Your instructions ▸ In the records below, find the line containing "Click the gear icon for 設定ファイル" and repeat it and every line after it exactly, without pictures.

- - -

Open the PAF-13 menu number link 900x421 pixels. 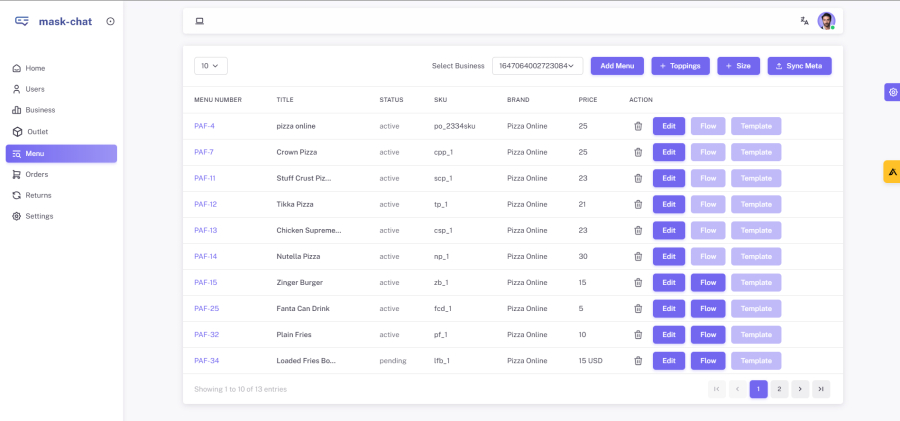(205, 230)
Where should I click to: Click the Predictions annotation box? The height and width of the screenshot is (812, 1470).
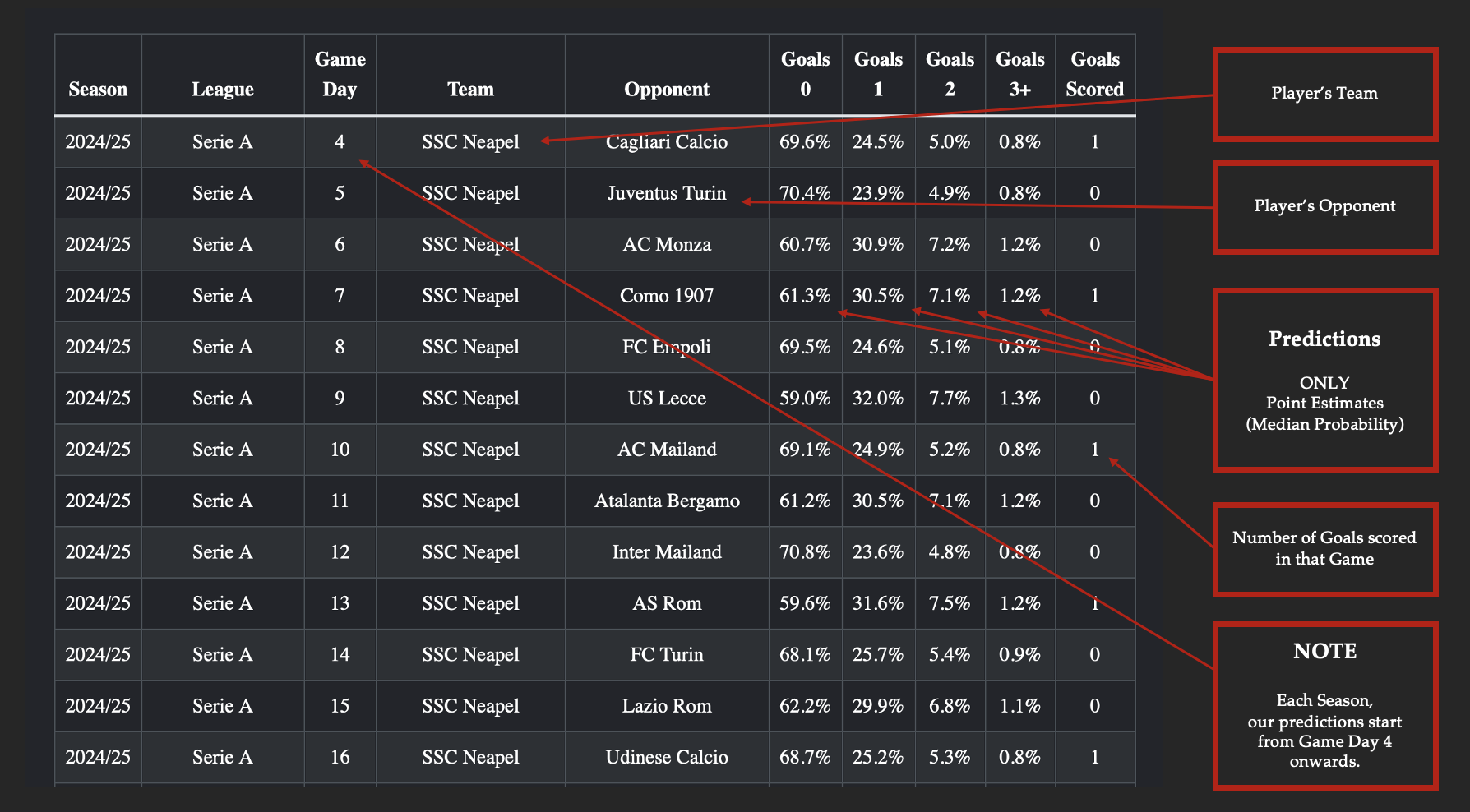tap(1324, 380)
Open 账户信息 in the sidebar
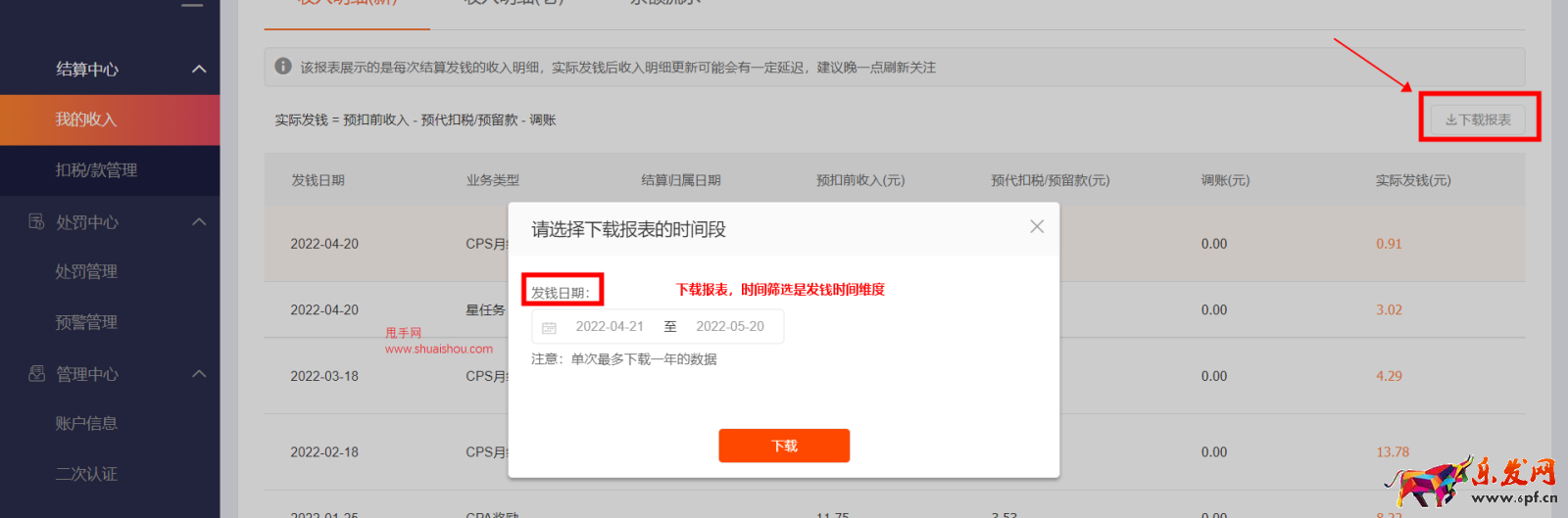1568x518 pixels. (x=86, y=423)
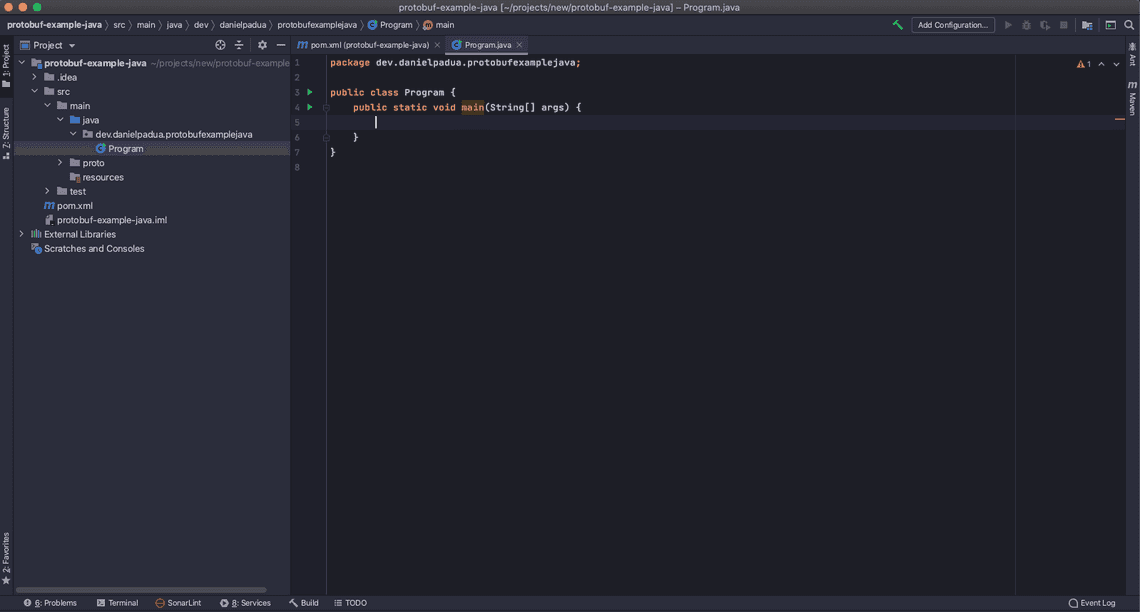Viewport: 1140px width, 612px height.
Task: Hide the Project tool window with minus icon
Action: pyautogui.click(x=281, y=45)

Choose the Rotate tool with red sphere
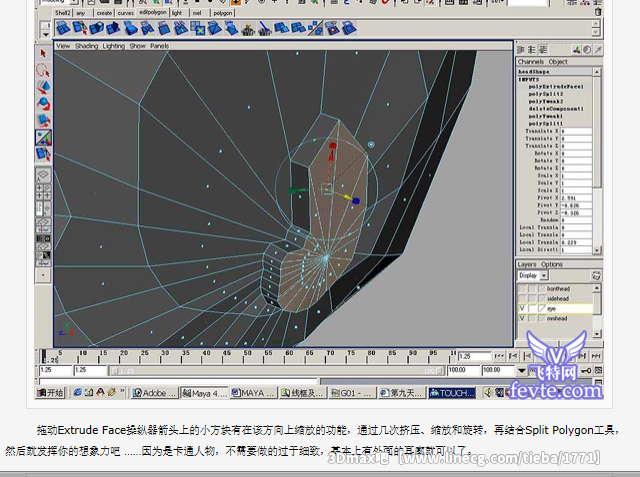44,104
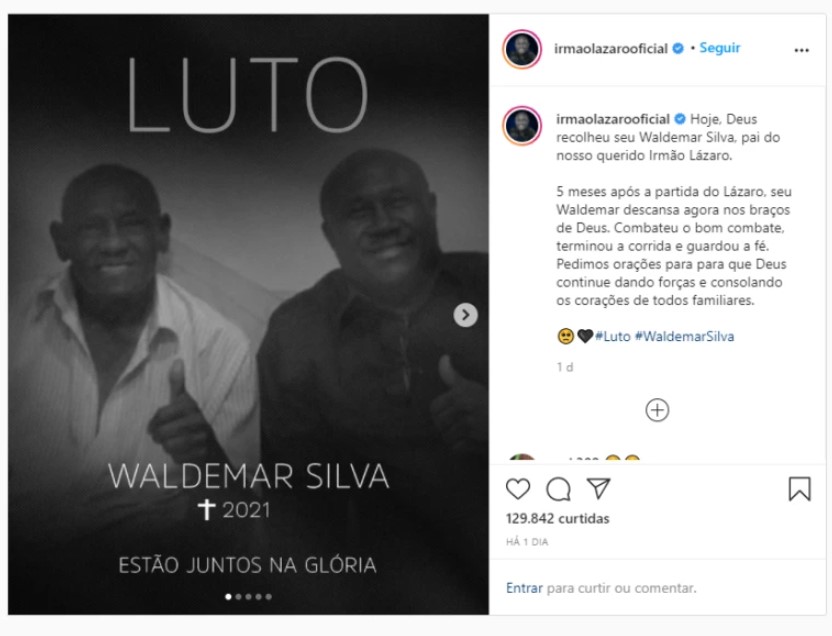The image size is (832, 636).
Task: Open the #Luto hashtag
Action: point(612,336)
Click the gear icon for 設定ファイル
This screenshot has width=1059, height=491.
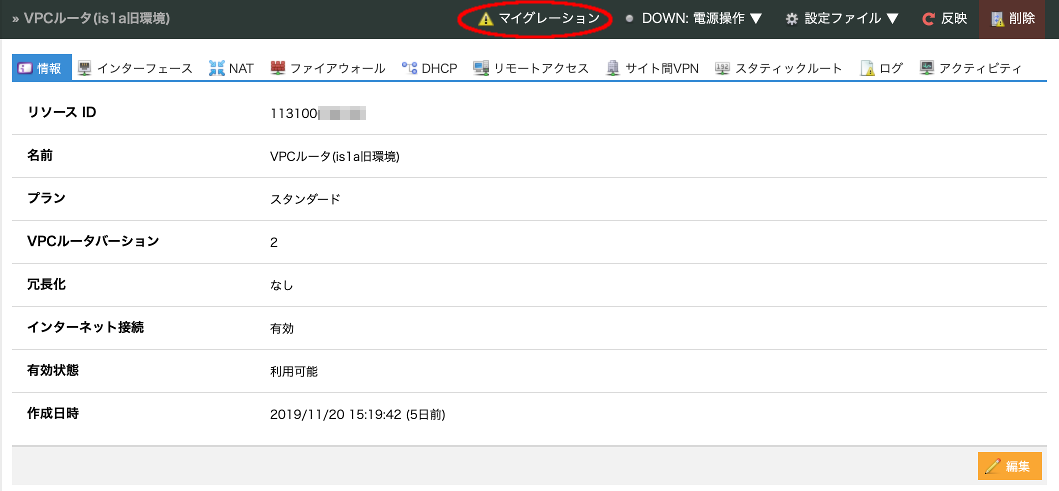click(x=792, y=19)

- - -

Solution to this exercise ▸
Click the gear icon for 設定ファイル
This screenshot has width=1059, height=491.
click(x=792, y=19)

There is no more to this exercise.